**Supplied data:**
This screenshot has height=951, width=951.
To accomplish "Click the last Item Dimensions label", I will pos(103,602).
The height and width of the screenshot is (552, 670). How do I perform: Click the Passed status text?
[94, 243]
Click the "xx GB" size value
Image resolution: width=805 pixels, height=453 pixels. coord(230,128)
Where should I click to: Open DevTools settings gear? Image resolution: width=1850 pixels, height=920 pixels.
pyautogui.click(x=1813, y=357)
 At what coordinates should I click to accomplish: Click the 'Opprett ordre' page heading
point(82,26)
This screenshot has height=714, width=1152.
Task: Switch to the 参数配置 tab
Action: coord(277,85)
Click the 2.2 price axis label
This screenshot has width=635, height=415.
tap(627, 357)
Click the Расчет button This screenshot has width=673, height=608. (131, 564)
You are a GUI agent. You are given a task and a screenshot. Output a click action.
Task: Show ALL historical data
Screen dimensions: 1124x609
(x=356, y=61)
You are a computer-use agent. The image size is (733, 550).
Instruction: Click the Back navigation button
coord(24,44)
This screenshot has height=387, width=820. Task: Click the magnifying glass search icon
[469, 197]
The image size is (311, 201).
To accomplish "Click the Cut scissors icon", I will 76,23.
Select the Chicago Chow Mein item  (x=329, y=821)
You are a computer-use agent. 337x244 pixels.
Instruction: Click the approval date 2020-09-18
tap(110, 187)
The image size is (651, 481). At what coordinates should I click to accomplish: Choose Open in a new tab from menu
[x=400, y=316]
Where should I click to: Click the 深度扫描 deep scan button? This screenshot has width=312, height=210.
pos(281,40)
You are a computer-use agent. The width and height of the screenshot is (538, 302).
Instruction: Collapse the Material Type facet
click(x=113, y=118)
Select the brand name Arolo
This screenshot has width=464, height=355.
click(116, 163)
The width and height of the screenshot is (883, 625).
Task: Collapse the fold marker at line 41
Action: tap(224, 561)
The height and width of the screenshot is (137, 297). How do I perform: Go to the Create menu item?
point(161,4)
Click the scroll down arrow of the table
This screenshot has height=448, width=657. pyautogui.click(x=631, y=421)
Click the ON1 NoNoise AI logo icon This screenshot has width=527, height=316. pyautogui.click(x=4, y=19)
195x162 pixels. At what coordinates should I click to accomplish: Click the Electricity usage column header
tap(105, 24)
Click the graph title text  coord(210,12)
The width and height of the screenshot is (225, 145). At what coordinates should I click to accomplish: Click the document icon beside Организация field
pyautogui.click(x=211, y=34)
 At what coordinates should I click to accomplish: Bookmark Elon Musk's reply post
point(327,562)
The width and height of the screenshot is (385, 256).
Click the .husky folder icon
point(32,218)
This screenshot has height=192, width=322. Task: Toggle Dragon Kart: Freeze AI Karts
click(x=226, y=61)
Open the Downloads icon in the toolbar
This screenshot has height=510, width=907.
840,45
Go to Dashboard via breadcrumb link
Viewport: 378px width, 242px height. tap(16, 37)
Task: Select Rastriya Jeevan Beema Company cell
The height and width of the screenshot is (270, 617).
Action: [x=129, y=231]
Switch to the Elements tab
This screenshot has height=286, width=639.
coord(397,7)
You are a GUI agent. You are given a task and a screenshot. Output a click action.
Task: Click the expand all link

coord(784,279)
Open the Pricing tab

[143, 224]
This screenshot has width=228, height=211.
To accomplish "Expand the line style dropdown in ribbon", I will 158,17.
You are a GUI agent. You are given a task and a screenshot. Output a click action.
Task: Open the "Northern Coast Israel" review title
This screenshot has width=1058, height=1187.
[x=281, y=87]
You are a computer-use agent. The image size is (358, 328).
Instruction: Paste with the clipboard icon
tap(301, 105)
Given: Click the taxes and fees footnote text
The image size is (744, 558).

**Exercise details:** The records are to be duplicated in full, with every word kept exactly.

**Task solution:**
This screenshot has height=951, width=951.
To accomplish "Click the last Item Dimensions label", I will pos(103,602).
The height and width of the screenshot is (552, 670). How do I perform: Click the Passed status text?
[94, 243]
Click the "xx GB" size value
Image resolution: width=805 pixels, height=453 pixels. coord(230,128)
Where should I click to: Open DevTools settings gear? Image resolution: width=1850 pixels, height=920 pixels.
pyautogui.click(x=1813, y=357)
 At what coordinates should I click to accomplish: Click the 'Opprett ordre' page heading
point(82,26)
This screenshot has height=714, width=1152.
Task: Switch to the 参数配置 tab
Action: coord(277,85)
Click the 2.2 price axis label
This screenshot has width=635, height=415.
tap(627, 357)
Click the Расчет button This screenshot has width=673, height=608. (131, 564)
You are a GUI agent. You are given a task and a screenshot. Output a click action.
Task: Show ALL historical data
Screen dimensions: 1124x609
(x=356, y=61)
You are a computer-use agent. The image size is (733, 550).
Instruction: Click the Back navigation button
coord(24,44)
This screenshot has height=387, width=820. Task: Click the magnifying glass search icon
[469, 197]
The image size is (311, 201).
To accomplish "Click the Cut scissors icon", I will 76,23.
Select the Chicago Chow Mein item  (x=329, y=821)
You are a computer-use agent. 337x244 pixels.
Instruction: Click the approval date 2020-09-18
tap(110, 187)
The image size is (651, 481). At what coordinates should I click to accomplish: Choose Open in a new tab from menu
[x=400, y=316]
Where should I click to: Click the 深度扫描 deep scan button? This screenshot has width=312, height=210.
pos(281,40)
You are a computer-use agent. The width and height of the screenshot is (538, 302).
Instruction: Collapse the Material Type facet
click(x=113, y=118)
Select the brand name Arolo
This screenshot has width=464, height=355.
click(116, 163)
The width and height of the screenshot is (883, 625).
Task: Collapse the fold marker at line 41
Action: tap(224, 561)
The height and width of the screenshot is (137, 297). How do I perform: Go to the Create menu item?
point(161,4)
Click the scroll down arrow of the table
This screenshot has height=448, width=657. pyautogui.click(x=631, y=421)
Click the ON1 NoNoise AI logo icon This screenshot has width=527, height=316. pyautogui.click(x=4, y=19)
195x162 pixels. At what coordinates should I click to accomplish: Click the Electricity usage column header
tap(105, 24)
Click the graph title text  coord(210,12)
The width and height of the screenshot is (225, 145). At what coordinates should I click to accomplish: Click the document icon beside Организация field
pyautogui.click(x=211, y=34)
 At what coordinates should I click to accomplish: Bookmark Elon Musk's reply post
point(327,562)
The width and height of the screenshot is (385, 256).
Click the .husky folder icon
point(32,218)
This screenshot has height=192, width=322. Task: Toggle Dragon Kart: Freeze AI Karts
click(x=226, y=61)
Open the Downloads icon in the toolbar
This screenshot has height=510, width=907.
840,45
Go to Dashboard via breadcrumb link
Viewport: 378px width, 242px height. tap(16, 37)
Task: Select Rastriya Jeevan Beema Company cell
The height and width of the screenshot is (270, 617).
Action: [x=129, y=231]
Switch to the Elements tab
This screenshot has height=286, width=639.
coord(397,7)
You are a GUI agent. You are given a task and a screenshot. Output a click action.
Task: Click the expand all link

coord(784,279)
Open the Pricing tab

[143, 224]
This screenshot has width=228, height=211.
To accomplish "Expand the line style dropdown in ribbon", I will 158,17.
You are a GUI agent. You are given a task and a screenshot. Output a click action.
Task: Open the "Northern Coast Israel" review title
This screenshot has width=1058, height=1187.
[x=281, y=87]
You are a computer-use agent. The image size is (358, 328).
Instruction: Paste with the clipboard icon
tap(301, 105)
Given: Click the taxes and fees footnote text
The image size is (744, 558).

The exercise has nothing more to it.